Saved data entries

----

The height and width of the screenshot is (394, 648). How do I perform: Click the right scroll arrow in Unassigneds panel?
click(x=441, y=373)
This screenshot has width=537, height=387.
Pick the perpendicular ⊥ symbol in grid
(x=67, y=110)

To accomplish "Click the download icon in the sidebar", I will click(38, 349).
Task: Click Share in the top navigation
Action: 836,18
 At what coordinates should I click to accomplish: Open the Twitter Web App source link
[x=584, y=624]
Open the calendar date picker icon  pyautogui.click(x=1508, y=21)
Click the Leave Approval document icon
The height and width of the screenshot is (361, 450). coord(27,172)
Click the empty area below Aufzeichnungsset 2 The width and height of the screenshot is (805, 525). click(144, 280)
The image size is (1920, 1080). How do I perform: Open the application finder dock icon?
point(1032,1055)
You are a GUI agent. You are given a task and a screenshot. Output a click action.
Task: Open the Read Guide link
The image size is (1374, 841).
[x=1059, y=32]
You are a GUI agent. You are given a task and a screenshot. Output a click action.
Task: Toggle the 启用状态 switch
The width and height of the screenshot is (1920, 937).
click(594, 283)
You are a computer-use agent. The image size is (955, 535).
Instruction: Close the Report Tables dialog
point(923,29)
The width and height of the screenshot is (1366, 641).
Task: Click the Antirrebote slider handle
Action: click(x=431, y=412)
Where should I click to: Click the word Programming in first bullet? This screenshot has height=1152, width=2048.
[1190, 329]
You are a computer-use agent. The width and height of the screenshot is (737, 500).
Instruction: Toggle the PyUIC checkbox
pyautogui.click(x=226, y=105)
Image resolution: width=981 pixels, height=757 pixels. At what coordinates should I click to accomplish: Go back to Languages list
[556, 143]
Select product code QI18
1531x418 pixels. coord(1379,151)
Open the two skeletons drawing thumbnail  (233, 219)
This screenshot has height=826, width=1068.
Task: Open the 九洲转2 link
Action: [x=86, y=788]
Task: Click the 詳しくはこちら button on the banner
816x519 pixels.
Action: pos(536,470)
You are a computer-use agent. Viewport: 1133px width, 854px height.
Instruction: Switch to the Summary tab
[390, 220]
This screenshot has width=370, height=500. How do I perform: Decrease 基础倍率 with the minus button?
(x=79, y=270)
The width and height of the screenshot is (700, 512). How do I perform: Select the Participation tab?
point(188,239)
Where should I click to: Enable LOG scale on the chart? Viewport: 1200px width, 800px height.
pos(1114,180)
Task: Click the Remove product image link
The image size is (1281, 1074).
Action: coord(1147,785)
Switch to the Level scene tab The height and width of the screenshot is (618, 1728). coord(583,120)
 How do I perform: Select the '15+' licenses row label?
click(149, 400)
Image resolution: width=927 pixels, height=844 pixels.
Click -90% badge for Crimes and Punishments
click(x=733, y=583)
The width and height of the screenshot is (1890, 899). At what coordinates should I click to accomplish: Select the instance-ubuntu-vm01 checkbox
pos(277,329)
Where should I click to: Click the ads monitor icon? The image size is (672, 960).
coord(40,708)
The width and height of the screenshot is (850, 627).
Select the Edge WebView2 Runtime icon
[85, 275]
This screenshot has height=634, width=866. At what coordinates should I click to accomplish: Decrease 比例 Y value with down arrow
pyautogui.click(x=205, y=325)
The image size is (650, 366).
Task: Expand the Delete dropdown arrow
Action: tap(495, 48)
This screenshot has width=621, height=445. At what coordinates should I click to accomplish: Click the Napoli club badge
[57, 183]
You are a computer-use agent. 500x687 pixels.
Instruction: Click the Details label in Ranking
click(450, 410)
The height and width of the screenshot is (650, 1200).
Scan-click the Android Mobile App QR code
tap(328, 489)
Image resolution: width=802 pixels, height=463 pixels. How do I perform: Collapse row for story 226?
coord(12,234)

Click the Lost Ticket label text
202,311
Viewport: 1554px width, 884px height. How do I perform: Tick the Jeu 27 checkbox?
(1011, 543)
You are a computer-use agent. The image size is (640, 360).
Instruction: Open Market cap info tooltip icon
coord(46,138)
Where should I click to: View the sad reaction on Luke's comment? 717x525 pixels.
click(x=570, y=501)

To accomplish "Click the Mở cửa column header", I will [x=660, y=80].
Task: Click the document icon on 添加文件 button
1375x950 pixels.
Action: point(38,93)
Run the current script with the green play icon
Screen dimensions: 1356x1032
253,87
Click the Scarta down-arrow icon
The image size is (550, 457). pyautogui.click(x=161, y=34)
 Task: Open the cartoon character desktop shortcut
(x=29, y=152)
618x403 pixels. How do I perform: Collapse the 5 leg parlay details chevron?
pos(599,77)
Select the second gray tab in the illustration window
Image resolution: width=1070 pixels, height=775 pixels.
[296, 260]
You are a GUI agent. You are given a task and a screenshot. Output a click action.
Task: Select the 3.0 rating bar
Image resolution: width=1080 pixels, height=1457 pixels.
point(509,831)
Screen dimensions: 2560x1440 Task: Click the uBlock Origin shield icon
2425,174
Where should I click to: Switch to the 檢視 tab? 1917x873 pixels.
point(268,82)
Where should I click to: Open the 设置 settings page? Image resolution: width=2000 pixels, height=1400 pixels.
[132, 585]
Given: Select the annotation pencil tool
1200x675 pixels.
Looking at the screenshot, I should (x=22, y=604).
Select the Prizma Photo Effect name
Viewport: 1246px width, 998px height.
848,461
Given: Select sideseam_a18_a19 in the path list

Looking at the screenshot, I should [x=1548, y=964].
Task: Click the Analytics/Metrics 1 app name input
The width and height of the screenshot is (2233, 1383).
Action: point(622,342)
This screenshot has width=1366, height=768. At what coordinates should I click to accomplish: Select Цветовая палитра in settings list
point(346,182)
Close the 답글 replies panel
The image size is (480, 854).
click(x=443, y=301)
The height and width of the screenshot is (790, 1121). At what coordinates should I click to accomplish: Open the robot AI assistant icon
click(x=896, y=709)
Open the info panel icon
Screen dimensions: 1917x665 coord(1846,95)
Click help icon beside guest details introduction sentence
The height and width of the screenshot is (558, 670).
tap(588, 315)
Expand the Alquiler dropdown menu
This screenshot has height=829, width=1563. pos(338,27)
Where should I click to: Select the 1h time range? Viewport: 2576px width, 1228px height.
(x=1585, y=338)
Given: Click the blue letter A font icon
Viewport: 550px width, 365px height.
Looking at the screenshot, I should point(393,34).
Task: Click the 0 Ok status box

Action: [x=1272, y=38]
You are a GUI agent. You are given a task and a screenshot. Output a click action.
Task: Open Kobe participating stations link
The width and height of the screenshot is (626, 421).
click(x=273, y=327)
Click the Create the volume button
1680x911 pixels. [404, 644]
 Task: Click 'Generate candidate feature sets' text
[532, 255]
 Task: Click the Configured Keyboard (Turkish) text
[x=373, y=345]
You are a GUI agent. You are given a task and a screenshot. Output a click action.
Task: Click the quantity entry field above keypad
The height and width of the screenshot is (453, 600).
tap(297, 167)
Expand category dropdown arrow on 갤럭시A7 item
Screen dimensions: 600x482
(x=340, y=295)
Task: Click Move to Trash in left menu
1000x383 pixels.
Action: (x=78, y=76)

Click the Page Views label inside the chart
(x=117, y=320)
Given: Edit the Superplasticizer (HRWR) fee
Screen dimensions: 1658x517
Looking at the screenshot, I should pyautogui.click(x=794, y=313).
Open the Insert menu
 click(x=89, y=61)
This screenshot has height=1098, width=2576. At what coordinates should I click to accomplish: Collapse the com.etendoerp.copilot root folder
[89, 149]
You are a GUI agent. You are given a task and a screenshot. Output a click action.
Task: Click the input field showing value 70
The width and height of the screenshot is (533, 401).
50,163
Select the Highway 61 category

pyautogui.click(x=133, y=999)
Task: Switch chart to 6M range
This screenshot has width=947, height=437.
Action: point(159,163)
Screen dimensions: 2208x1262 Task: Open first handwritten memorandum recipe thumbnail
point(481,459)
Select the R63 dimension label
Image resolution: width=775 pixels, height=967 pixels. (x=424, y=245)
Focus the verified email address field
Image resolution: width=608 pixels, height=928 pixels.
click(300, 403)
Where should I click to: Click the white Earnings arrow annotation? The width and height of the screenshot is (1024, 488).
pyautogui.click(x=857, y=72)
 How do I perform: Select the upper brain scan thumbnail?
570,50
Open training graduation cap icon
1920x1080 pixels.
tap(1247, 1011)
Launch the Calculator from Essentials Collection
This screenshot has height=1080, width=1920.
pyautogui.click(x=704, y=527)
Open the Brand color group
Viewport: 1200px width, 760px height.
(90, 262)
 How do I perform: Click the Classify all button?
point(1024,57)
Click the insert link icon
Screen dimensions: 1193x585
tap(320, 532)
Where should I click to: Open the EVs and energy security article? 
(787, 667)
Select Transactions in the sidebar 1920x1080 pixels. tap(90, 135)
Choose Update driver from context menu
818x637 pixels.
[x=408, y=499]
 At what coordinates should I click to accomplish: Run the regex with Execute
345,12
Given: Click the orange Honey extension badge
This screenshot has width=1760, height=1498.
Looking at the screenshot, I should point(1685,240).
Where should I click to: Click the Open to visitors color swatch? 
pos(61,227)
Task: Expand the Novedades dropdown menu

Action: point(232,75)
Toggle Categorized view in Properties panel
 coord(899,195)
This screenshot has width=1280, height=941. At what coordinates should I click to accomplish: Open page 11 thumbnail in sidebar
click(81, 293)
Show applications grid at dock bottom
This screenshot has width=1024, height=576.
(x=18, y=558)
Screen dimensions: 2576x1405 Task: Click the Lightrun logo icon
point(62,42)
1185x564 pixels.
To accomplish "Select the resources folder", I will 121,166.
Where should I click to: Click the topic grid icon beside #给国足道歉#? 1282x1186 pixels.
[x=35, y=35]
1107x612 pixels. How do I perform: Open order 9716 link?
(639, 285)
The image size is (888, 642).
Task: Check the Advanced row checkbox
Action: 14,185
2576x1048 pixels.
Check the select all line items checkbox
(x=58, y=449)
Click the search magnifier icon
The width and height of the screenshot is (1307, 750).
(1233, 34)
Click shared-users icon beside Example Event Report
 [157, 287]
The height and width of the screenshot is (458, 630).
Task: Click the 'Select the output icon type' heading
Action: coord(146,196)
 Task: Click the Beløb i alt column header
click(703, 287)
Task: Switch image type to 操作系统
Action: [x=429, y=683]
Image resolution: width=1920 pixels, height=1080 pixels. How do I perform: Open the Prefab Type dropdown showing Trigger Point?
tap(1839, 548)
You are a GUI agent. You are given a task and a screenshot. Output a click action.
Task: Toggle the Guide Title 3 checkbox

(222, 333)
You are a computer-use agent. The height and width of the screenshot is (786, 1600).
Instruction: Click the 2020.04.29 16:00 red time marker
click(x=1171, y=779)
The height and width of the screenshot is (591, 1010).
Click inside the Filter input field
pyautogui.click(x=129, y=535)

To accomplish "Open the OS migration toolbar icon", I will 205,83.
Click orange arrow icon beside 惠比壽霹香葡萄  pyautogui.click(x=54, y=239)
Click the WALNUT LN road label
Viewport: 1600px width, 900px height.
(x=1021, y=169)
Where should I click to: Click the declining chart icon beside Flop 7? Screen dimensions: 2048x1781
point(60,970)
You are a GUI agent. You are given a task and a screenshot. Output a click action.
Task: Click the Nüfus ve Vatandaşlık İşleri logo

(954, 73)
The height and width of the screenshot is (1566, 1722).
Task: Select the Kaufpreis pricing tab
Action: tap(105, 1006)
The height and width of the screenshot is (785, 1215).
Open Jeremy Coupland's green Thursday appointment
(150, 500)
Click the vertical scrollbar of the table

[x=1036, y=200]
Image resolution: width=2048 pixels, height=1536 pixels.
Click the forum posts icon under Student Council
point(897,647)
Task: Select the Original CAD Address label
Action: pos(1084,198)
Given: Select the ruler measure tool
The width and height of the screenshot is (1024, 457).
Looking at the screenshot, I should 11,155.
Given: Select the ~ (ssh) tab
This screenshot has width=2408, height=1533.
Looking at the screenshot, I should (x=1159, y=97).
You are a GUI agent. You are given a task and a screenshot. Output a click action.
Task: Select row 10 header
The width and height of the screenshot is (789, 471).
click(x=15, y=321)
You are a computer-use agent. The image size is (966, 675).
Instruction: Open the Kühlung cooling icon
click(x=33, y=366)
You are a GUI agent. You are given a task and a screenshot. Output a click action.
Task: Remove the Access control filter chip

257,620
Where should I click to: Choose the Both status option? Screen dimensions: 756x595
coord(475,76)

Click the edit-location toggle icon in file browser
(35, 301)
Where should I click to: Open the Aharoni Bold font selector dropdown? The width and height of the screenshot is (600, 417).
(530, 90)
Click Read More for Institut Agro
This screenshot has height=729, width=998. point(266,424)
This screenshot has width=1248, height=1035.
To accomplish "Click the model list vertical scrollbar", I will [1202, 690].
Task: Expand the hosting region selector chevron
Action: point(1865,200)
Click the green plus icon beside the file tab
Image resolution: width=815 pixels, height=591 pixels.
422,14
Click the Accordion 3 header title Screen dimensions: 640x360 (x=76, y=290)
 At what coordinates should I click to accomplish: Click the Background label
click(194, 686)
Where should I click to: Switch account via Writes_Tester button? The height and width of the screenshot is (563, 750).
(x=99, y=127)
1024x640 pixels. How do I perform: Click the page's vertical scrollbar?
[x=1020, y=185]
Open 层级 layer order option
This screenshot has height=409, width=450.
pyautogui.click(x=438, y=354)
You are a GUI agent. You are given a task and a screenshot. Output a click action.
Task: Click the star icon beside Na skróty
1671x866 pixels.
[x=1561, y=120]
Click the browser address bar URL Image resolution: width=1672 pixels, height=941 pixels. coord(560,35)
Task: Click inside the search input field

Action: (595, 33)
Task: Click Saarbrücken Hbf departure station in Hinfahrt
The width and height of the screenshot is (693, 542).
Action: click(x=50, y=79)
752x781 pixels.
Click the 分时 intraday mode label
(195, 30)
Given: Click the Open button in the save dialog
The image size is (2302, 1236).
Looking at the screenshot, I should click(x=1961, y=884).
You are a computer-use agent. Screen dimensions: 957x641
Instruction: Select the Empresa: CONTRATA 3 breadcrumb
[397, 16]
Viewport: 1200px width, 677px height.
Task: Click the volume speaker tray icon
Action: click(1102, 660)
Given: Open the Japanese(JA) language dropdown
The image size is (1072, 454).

----

What to produce
Please rewrite everything in the listing from the line containing "Given: Select sideseam_a18_a19" down to the line containing "Screen dimensions: 1917x665 coord(1846,95)", switching "icon" to "button" and leaving all else the same.

Output below
Given: Select sideseam_a18_a19 in the path list

Looking at the screenshot, I should [x=1548, y=964].
Task: Click the Analytics/Metrics 1 app name input
The width and height of the screenshot is (2233, 1383).
Action: point(622,342)
This screenshot has width=1366, height=768. At what coordinates should I click to accomplish: Select Цветовая палитра in settings list
point(346,182)
Close the 답글 replies panel
The image size is (480, 854).
click(x=443, y=301)
The height and width of the screenshot is (790, 1121). At what coordinates should I click to accomplish: Open the robot AI assistant button
click(x=896, y=709)
Open the info panel button
Screen dimensions: 1917x665 coord(1846,95)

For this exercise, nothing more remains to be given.